» **Instrução 1**:
Você pode reescrever em forma de lista, mantendo os fatos principais, o parágrafo do trecho sobre honorários da advocacia pública que começa com "Quando a Advocacia Pública ganha a ação"?
» **Instrução 2**:
Pode escrever a continuação do trecho sobre honorários da advocacia pública a partir de onde ele termina?

» **Trecho de origem**:
E assim se faz a negociação, assim se implementa a gestão. Os benefícios crescem, para ambos. O custo para o gestor ou empresário pouco se eleva, pois os seus colaboradores estão obtendo a remuneração pela performance na própria atividade.
A construção dos honorários da advocacia pública seguiu essa origem. Há mais de dez anos (ano de 2015), em análises de gestão administrativa baseadas em princípios de remuneração, o Poder Executivo, o Poder Legislativo e a sociedade adotaram o modelo de remuneração por performance para a Advocacia Pública. O que isso significou? Ao invés de ter o Poder Público de custear a remuneração dos Advogados Públicos integralmente, a legislação criou o modelo híbrido. As vantagens são notórias. Em curto espaço buscarei externar algumas.
O sistema de sucumbência que forma os honorários de advocacia atribui o peso dos valores sobre quem perdeu a demanda. Suponha-se um mau empresário, que pratica fraudes e não paga seus tributos. Ele está em concorrência desleal com o bom empresário, afinal, não pagando seus tributos, seus produtos e atividades ficam mais baratos. O empresário ruim penaliza o bom empresário.
Quando a Advocacia Pública ganha a ação e o Poder Público recebe o valor do mal empresário, quem paga a sucumbência é ele. Não é o bom empresário. Em outras palavras, o sistema dos honorários advocatícios alivia o bom contribuinte, alivia o bom empresário. É aquele que perde quem pagará, e não a sociedade como um todo. Há aqui um critério de justiça.
Ah, e se quem perdeu a ação for alguém que sequer tem condições de pagar? Nada acontecerá, pois terá os benefícios da justiça gratuita. Ou seja, é falsa a informação que o contribuinte paga a remuneração por performance, quem arca com os honorários de sucumbência é o vencido em uma ação judicial (e somente naquelas em que há fixação de sucumbência).
Outra vantagem para a sociedade e para o Estado. Os honorários do Advogado Público são tributados normalmente no imposto de renda. Mas os membros da Advocacia Pública não receberão esse valor de aposentadoria vinda do Estado, e menos ainda haverá pensão para seus descendentes. Deixando de forma clara. Se um membro do Judiciário, da Defensoria Pública ou do Ministério Público se aposenta, quem paga 100% de sua aposentadoria é entidade pública. Para os membros da Advocacia Pública não. O Estado não paga qualquer reflexo previdenciário relativo à remuneração por desempenho. Portanto, os cofres públicos não têm um centavo sequer de custo previdenciário com essa função essencial à justiça, ao contrário do que ocorre com as outras.

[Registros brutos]
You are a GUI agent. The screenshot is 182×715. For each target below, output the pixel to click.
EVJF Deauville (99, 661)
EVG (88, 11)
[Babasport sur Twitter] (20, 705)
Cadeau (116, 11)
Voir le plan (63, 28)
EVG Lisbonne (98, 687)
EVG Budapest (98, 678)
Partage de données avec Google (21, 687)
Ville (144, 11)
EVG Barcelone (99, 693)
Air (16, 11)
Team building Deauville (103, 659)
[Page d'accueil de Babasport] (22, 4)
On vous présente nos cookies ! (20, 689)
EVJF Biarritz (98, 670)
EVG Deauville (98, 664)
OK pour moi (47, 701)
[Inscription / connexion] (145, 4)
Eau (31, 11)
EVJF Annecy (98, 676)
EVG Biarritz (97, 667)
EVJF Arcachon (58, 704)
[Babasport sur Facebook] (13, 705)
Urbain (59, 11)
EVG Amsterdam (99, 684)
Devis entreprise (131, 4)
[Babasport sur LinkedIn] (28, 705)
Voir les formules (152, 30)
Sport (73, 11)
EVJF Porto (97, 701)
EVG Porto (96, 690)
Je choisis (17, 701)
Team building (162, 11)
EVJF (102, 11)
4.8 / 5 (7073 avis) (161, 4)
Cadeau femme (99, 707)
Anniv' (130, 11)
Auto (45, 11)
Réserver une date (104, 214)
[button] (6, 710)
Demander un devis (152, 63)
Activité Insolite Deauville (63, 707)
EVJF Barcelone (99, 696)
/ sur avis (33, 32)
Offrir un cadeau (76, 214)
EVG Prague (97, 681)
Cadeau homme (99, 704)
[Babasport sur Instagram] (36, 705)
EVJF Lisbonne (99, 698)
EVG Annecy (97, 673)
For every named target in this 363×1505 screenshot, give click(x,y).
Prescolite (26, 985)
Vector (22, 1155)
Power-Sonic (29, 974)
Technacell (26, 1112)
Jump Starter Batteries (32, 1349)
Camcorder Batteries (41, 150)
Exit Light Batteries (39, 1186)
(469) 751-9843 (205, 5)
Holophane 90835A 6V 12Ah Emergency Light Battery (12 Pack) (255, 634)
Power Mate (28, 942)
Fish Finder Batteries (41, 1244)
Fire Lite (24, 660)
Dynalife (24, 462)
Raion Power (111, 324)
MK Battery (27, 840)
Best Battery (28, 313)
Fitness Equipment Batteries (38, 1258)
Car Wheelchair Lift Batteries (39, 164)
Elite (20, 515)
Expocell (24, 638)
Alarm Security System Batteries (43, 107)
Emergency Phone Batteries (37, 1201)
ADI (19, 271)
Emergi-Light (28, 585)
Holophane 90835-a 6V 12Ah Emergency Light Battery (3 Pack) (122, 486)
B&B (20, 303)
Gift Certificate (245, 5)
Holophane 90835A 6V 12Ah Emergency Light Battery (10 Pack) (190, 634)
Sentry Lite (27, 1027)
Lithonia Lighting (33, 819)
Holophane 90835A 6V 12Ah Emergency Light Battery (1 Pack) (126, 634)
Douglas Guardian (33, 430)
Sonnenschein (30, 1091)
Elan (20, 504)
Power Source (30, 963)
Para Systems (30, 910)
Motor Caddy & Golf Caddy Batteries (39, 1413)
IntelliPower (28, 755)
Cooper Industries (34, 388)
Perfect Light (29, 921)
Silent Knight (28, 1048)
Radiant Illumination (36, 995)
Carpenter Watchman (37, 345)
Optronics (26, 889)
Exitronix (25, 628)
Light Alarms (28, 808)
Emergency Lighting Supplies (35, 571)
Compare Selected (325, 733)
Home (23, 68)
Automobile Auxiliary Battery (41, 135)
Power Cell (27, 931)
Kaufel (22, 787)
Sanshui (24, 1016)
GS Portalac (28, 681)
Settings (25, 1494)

» **Resposta 1**:
- Quando a Advocacia Pública vence a ação e o Poder Público recebe o valor do mau empresário, é ele quem paga a sucumbência, e não o bom empresário.
- O sistema de honorários advocatícios alivia o bom contribuinte e o bom empresário.
- Paga quem perde a ação, e não a sociedade como um todo.
- Há nisso um critério de justiça.

» **Resposta 2**:
Uma vantagem para o Estado, e fator de preocupação para os Advogados Públicos, é a pensão. Se o Advogado Público ou a Advogada Pública falece, mesmo em razão de causa ligada ao trabalho, o valor pertinente aos honorários de sucumbência desaparece para sua família. Ou seja, não há pensão para crianças, adolescentes, pessoas com necessidades especiais, viúvos e viúvas do Advogado Público, mesmo que dele dependentes. No caso das outras funções essenciais à justiça, seria o Poder Público obrigado a pagar a pensão pela remuneração como um todo. No caso dos advogados públicos não.
Advogados e Advogadas públicas são ameaçados e vivem em risco em suas atividades. Isso foi reconhecido inclusive pela Lei n. 15.159/25. Mas se vierem a falecer, ou mesmo ficarem inválidos, mesmo que por crimes contra eles cometidos, o Poder Público não arcará com um único centavo em relação à pensão para seus filhos no que diz respeito à parcela da remuneração por desempenho.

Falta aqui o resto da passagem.